Part of a data file:
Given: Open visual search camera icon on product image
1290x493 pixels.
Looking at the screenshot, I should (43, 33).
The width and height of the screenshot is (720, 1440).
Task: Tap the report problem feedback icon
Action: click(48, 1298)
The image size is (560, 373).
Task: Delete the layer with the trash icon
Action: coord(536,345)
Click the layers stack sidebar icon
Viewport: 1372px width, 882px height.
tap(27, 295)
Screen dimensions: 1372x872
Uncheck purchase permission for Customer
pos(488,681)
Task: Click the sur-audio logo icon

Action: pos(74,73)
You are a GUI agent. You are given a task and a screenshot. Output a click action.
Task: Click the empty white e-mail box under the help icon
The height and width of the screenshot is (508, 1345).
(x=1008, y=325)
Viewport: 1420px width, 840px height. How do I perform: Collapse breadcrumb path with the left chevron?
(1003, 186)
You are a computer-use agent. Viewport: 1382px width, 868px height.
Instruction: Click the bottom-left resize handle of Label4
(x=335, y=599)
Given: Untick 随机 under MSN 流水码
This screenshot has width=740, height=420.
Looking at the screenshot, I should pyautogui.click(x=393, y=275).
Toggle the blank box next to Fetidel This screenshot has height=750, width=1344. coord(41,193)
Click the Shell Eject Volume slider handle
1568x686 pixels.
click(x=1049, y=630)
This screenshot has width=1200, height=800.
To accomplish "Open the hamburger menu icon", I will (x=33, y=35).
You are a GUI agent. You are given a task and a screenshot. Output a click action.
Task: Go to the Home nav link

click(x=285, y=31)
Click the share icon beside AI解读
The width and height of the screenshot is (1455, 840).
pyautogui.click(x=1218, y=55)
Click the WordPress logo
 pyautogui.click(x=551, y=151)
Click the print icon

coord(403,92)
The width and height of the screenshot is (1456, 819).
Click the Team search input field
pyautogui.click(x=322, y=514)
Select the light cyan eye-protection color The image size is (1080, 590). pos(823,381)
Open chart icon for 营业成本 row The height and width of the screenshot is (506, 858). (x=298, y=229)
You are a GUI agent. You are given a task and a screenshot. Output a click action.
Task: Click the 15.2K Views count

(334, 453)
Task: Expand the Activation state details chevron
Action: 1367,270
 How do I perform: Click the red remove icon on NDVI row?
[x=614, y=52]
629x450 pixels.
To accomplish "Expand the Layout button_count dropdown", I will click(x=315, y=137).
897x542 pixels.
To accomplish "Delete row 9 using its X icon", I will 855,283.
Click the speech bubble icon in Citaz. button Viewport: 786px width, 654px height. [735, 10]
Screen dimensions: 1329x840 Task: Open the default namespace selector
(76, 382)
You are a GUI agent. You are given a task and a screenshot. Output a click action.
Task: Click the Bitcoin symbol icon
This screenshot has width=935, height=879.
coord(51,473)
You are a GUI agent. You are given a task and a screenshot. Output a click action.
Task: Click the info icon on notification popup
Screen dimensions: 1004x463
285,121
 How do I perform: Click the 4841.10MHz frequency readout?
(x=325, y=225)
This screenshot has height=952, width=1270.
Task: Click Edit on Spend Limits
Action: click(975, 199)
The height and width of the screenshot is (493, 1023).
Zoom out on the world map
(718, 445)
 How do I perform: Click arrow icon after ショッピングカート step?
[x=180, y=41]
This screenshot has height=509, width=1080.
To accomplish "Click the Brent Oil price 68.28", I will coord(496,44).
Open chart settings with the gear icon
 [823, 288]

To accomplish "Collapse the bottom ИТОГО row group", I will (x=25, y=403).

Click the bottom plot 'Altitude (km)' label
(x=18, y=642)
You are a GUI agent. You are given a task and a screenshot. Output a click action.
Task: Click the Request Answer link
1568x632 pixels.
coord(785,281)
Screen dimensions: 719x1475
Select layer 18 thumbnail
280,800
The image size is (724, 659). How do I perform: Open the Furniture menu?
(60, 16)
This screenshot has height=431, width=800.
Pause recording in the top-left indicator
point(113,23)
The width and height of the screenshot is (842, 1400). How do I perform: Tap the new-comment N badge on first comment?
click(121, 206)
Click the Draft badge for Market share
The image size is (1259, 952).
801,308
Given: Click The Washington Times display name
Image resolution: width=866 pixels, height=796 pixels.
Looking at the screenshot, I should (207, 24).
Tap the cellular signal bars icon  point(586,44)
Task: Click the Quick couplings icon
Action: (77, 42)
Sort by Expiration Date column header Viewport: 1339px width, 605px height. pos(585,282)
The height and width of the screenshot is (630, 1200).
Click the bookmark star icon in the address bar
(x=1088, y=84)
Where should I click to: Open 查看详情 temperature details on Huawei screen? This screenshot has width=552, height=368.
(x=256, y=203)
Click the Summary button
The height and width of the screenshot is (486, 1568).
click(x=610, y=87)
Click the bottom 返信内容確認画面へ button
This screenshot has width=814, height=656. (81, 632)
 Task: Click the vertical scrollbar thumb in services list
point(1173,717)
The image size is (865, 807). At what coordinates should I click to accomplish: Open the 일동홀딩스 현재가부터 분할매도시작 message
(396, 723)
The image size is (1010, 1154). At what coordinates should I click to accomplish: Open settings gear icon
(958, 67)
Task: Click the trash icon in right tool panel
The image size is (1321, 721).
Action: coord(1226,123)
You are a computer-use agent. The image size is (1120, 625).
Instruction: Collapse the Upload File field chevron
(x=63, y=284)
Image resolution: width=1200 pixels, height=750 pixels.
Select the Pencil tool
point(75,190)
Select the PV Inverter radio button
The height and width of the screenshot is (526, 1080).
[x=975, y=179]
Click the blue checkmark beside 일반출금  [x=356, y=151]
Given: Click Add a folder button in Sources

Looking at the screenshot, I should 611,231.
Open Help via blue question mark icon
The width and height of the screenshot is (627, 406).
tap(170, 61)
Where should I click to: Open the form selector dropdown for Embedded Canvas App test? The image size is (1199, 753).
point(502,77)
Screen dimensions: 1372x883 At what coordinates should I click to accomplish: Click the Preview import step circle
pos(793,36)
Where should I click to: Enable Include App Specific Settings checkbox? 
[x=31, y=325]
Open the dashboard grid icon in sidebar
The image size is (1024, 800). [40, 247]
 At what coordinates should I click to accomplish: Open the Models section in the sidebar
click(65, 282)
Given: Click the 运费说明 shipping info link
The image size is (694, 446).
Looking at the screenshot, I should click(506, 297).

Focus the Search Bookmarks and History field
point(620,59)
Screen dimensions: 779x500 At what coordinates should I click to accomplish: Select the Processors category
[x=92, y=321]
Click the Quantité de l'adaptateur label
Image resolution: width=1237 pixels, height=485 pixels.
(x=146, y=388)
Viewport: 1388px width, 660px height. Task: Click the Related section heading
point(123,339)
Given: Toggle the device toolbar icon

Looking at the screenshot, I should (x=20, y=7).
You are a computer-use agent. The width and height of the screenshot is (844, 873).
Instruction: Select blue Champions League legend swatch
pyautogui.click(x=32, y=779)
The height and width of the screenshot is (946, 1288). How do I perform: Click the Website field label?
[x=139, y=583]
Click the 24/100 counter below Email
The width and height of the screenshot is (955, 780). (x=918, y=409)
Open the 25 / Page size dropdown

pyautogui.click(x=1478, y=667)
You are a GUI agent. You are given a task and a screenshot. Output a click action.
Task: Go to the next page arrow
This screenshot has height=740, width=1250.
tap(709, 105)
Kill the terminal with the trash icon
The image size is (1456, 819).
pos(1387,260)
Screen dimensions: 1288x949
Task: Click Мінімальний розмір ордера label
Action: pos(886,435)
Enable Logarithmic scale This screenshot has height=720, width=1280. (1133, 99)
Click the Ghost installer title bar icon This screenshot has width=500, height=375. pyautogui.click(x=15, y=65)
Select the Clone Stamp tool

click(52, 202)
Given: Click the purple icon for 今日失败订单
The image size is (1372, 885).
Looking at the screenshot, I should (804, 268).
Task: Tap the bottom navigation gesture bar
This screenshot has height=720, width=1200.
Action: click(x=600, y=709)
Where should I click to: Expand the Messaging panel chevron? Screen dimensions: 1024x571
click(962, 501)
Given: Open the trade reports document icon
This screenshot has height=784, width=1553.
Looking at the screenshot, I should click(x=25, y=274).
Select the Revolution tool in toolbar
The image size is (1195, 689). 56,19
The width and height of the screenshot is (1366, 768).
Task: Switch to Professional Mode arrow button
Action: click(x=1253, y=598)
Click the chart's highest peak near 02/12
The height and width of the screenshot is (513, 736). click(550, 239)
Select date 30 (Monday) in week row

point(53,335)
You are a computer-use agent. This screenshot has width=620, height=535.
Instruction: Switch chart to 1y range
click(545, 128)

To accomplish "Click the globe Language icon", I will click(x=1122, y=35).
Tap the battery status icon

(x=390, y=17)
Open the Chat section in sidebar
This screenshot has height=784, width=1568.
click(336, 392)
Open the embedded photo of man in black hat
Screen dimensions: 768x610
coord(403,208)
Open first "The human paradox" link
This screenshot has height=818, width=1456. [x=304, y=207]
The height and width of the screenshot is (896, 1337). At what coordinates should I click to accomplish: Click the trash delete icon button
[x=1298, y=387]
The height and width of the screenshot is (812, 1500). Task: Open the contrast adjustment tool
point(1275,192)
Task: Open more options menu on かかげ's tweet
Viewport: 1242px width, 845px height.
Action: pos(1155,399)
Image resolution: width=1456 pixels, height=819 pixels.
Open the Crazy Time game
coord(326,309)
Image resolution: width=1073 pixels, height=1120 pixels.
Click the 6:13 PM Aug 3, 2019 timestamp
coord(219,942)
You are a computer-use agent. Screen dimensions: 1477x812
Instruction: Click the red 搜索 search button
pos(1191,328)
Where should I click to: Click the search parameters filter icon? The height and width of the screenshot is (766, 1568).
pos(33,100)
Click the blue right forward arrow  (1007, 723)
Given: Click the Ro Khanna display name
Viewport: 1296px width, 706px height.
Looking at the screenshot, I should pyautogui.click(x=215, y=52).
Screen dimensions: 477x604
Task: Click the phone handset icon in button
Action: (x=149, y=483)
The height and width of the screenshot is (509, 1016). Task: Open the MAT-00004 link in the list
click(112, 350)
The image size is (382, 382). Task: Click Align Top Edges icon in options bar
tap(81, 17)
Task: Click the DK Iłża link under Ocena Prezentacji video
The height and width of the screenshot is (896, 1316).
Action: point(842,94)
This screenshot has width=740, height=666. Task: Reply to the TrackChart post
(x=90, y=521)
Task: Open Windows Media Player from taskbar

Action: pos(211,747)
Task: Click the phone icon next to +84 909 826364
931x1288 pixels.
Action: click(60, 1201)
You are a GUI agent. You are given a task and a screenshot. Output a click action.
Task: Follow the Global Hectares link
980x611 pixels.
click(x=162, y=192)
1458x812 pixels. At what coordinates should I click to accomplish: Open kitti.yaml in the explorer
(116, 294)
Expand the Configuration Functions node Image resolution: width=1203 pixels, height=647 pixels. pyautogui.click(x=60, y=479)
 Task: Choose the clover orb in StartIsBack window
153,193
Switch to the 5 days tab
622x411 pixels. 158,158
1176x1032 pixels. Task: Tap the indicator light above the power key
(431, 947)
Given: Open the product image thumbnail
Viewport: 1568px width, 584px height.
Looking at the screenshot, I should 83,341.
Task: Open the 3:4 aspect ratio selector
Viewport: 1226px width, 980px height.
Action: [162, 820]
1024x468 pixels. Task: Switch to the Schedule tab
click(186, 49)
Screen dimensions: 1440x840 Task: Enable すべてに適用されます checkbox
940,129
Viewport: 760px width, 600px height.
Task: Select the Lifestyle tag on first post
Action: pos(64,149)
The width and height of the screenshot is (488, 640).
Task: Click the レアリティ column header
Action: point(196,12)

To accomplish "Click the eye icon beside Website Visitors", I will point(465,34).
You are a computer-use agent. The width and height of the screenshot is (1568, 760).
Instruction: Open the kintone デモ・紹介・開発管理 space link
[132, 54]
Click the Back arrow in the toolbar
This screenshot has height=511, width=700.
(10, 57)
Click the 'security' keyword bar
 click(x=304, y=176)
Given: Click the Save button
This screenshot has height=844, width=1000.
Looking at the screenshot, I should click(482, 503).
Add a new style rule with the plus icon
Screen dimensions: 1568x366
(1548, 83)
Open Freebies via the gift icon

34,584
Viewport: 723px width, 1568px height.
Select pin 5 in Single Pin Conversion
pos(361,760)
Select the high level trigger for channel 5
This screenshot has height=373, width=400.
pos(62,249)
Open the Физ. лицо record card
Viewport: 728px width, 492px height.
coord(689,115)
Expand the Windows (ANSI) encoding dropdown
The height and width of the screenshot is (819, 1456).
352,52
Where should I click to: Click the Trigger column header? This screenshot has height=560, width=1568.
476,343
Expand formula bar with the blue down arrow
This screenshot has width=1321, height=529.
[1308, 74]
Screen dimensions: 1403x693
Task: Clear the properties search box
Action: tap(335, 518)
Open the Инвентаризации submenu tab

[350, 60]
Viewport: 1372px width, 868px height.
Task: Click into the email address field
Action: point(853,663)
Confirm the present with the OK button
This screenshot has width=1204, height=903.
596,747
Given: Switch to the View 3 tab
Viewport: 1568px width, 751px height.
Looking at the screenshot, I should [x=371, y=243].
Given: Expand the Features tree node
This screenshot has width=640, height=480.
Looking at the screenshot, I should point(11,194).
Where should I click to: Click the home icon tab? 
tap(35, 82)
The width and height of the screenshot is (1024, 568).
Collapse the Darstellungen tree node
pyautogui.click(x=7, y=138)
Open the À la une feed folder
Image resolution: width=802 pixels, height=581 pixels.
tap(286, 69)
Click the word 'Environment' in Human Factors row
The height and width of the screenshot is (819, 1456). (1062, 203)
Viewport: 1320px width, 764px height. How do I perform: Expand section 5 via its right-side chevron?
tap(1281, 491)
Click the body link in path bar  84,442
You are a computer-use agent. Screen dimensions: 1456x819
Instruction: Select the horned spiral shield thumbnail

SHORT PROBLEM
Can you copy out the lines above exactly, from the first line of the data file through the line containing "Action: pos(74,73)", including that line?

COMPLETE ANSWER
Given: Open visual search camera icon on product image
1290x493 pixels.
Looking at the screenshot, I should (43, 33).
The width and height of the screenshot is (720, 1440).
Task: Tap the report problem feedback icon
Action: click(48, 1298)
The image size is (560, 373).
Task: Delete the layer with the trash icon
Action: coord(536,345)
Click the layers stack sidebar icon
Viewport: 1372px width, 882px height.
tap(27, 295)
Screen dimensions: 1372x872
Uncheck purchase permission for Customer
pos(488,681)
Task: Click the sur-audio logo icon

Action: pos(74,73)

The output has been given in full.